Paper rolls centered with machine vision

Feb. 19, 2007
Norske Skog (Lysaker, Norway; www.norskeskog.com), a producer of paper for newsprint and magazines, has 22 paper mills worldwide. Its Tasman mill at Kawerau, New Zealand, produces more than 300,000 tons a year. Paper is manufactured in wide rolls and then slit while rewinding onto cardboard tubes. These shorter rolls are sized specifically for printing presses. Keeping the rolls balanced as they are rewound onto the cores is a significant control challenge.

Norske Skog (Lysaker, Norway; www.norskeskog.com), a producer of paper for newsprint and magazines, has 22 paper mills around the world. Its Tasman mill at Kawerau, New Zealand, produces more than 300,000 tons per year, enough for all the country's newsprint and telephone directories, plus 25% of Australia's newsprint needs. Paper is manufactured in wide rolls and then slit while rewinding onto cardboard tubes, called cores. These shorter rolls are sized specifically for printing presses. Keeping the rolls balanced as they are rewound onto the cores is a significant control challenge. Excessive eccentricity-the distance between the core center and the roll center-can cause vibration and web breaks on customer's printing presses.

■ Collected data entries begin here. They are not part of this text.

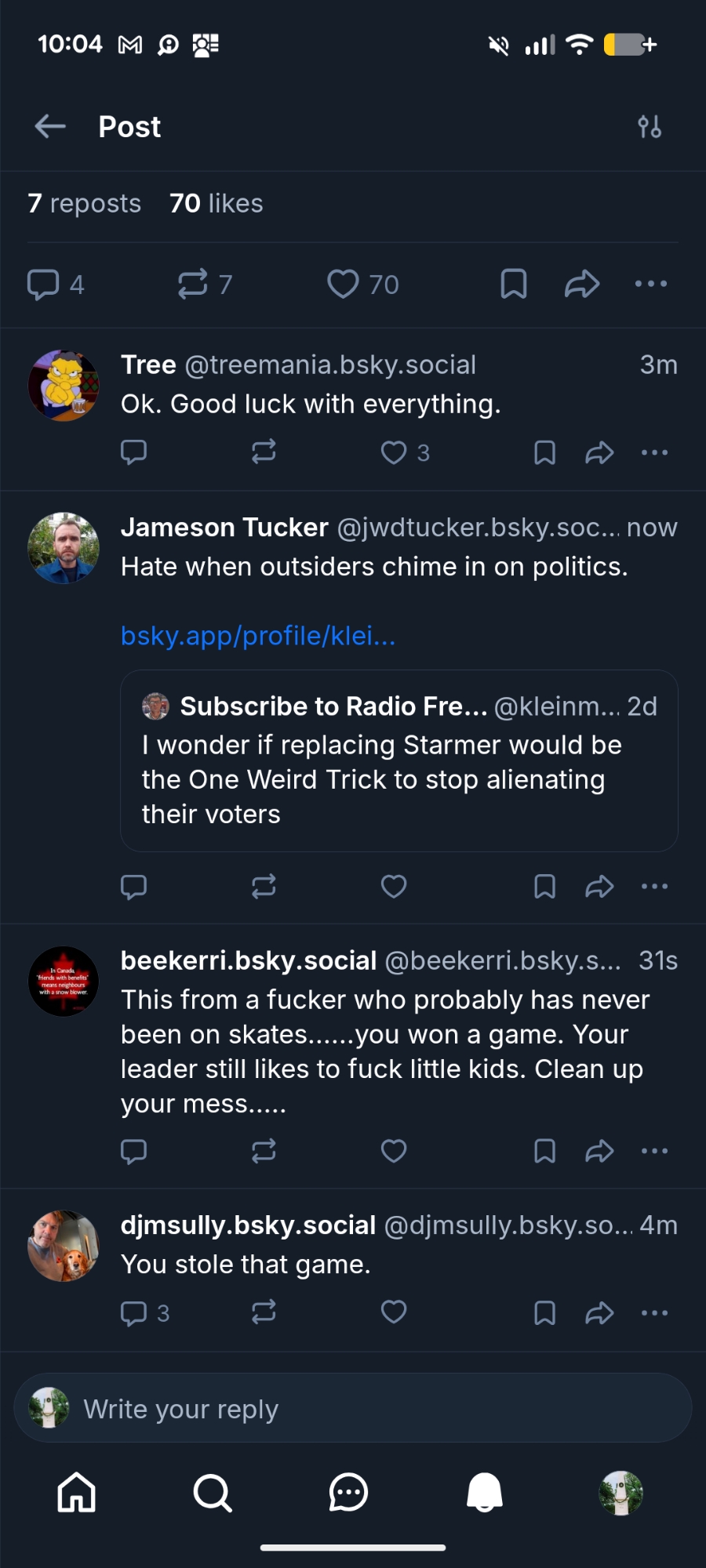Repost the main post with 7 reposts
This screenshot has height=1568, width=706.
[193, 285]
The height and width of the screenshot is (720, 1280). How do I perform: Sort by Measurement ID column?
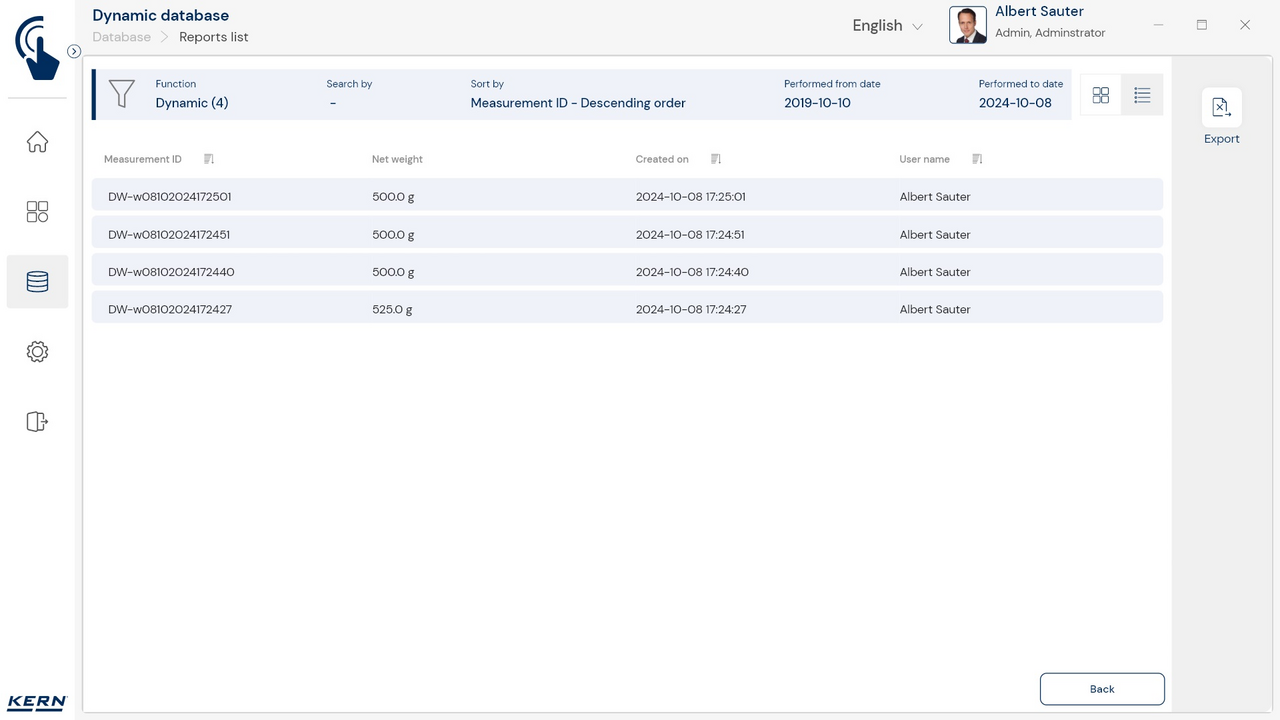click(x=208, y=159)
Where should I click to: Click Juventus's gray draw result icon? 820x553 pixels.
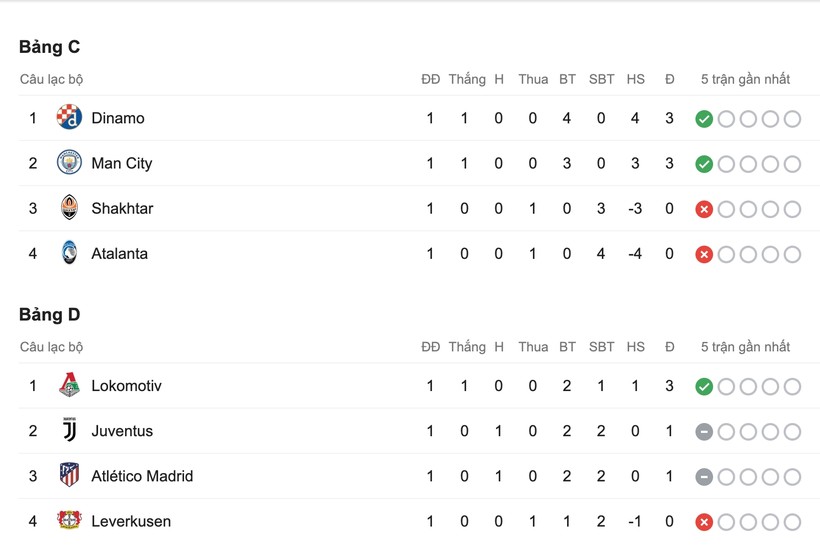(x=704, y=432)
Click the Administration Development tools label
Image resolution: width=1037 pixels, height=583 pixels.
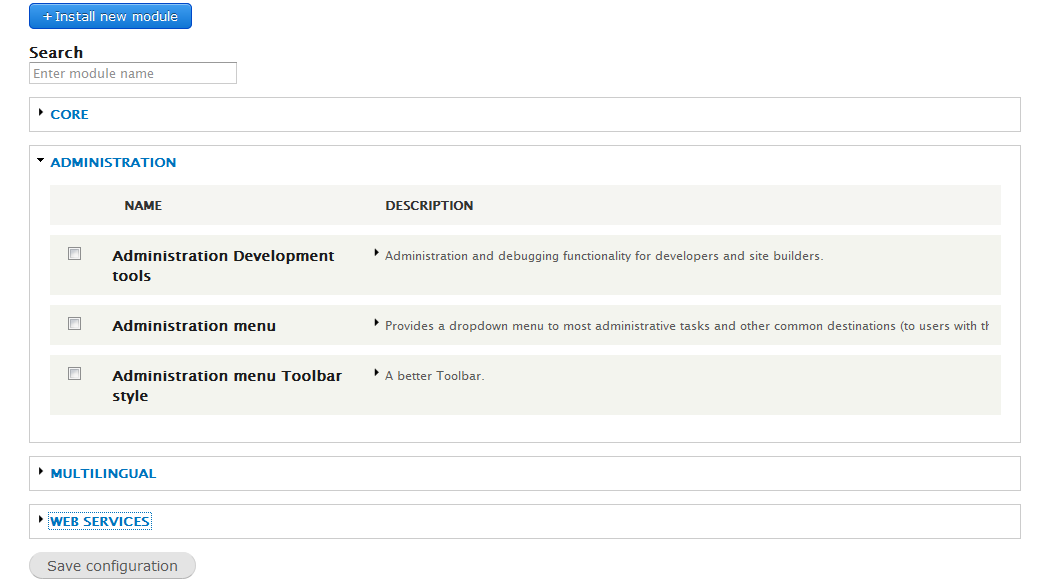coord(223,266)
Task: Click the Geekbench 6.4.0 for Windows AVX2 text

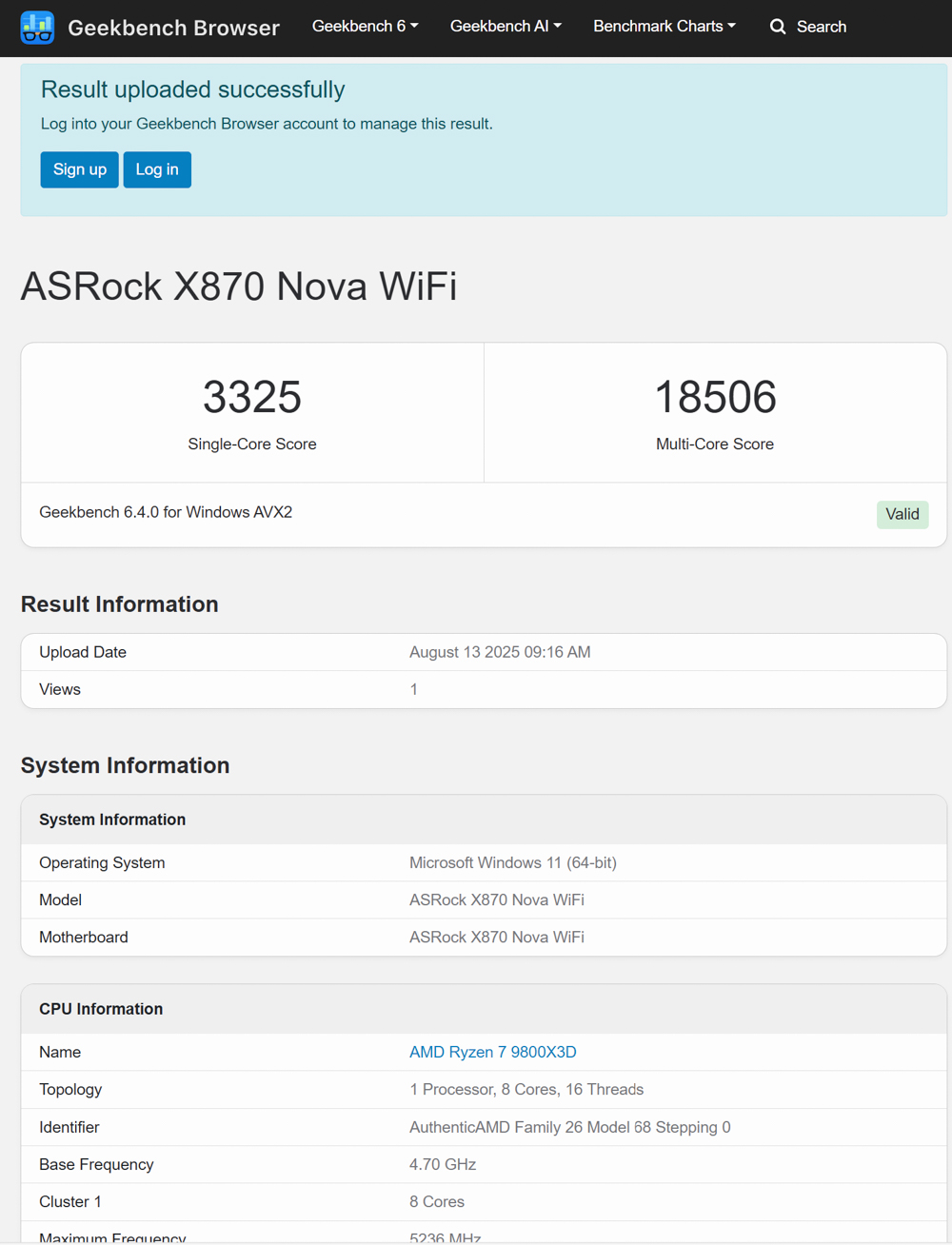Action: pos(166,512)
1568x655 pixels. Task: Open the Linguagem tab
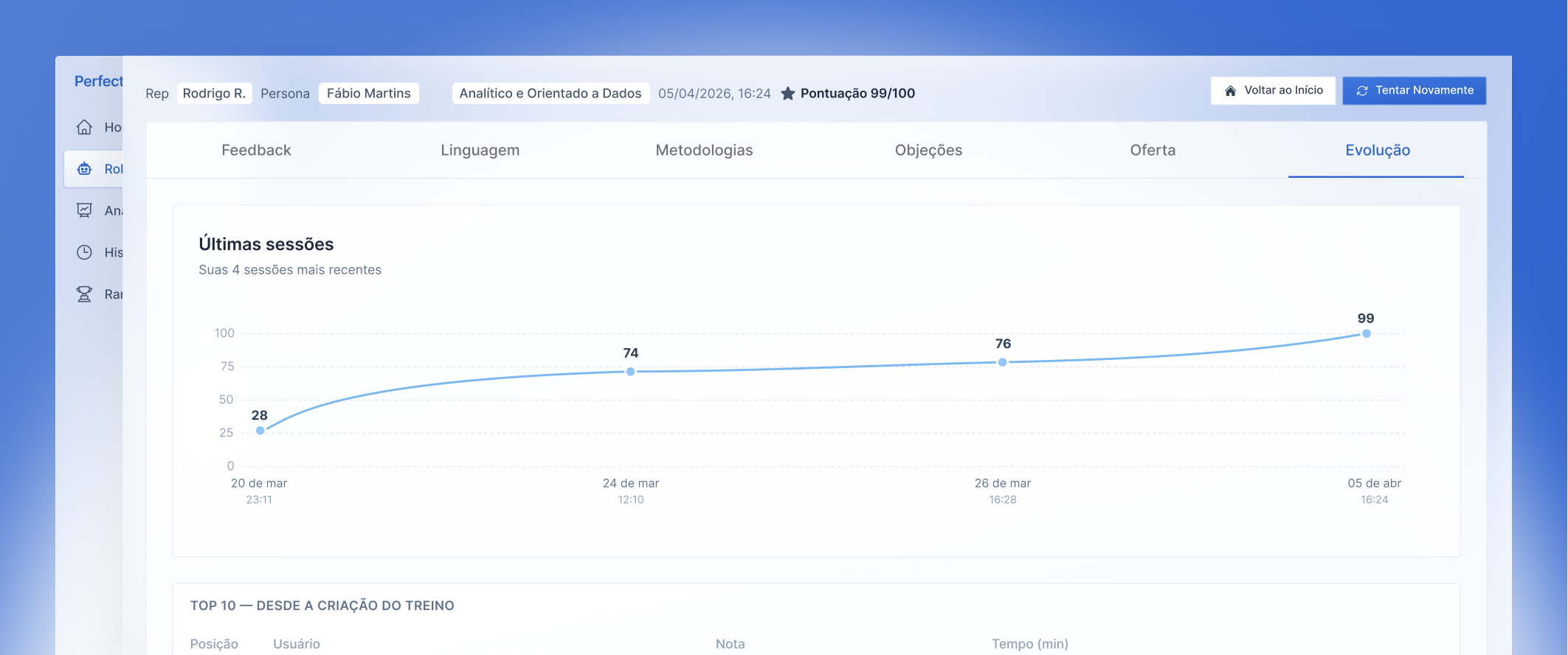coord(480,150)
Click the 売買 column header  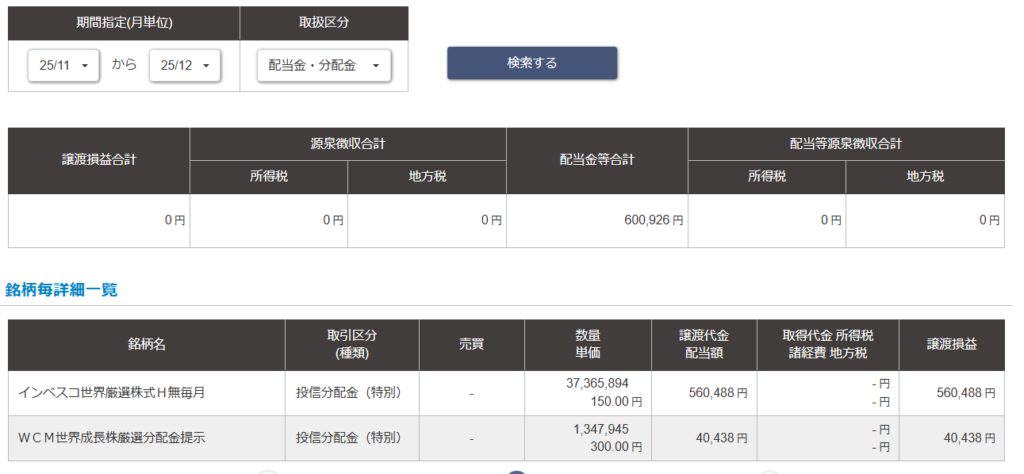coord(471,344)
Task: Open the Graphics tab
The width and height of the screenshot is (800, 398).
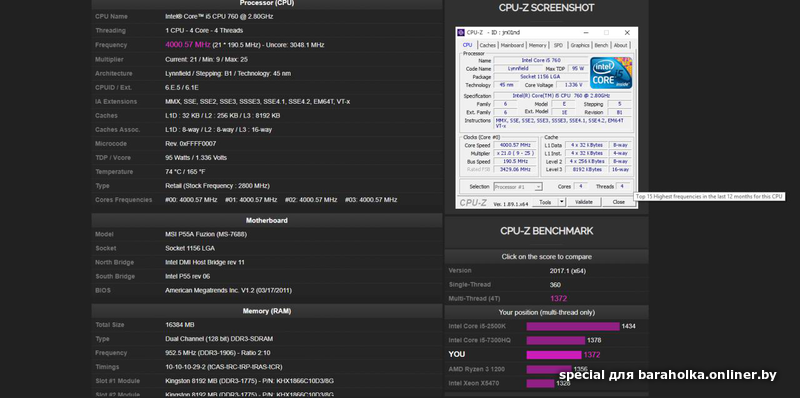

Norske Skog was using a manual measurement technique for detecting rolls with excessive off-center cores. This procedure was both time-consuming and subjective, with different operators achieving different results. The company turned to Control-Vision (Auckland, New Zealand; www.controlvision.co.nz) to provide an automated inspection solution. Limited space on the production line meant cameras and lighting needed to be mounted within 2 m of the roll surface. The imaging solution developed by ControlVision was based on 6-Mpixel cameras from PixeLINK (Ottawa, ON, Canada; www.pixelink.com) and Fujinon (Wayne, NJ, USA; www.fujinon.com) lenses. Safety concerns prevented the use of standard lighting, so large-diameter infrared ringlights from Spectrum Illumination (Montague, MI, USA; www.spectrumillumination.com), each comprising 48 LEDs, were used. Image calibration, pattern-matching, and edge-finding are performed in PC-based VisionPro software from Cognex (Natick, MA, USA; www.cognex.com). Combined with ControlVision's VisionServer deployment environment, this vision system was developed and installed without the need to develop custom software.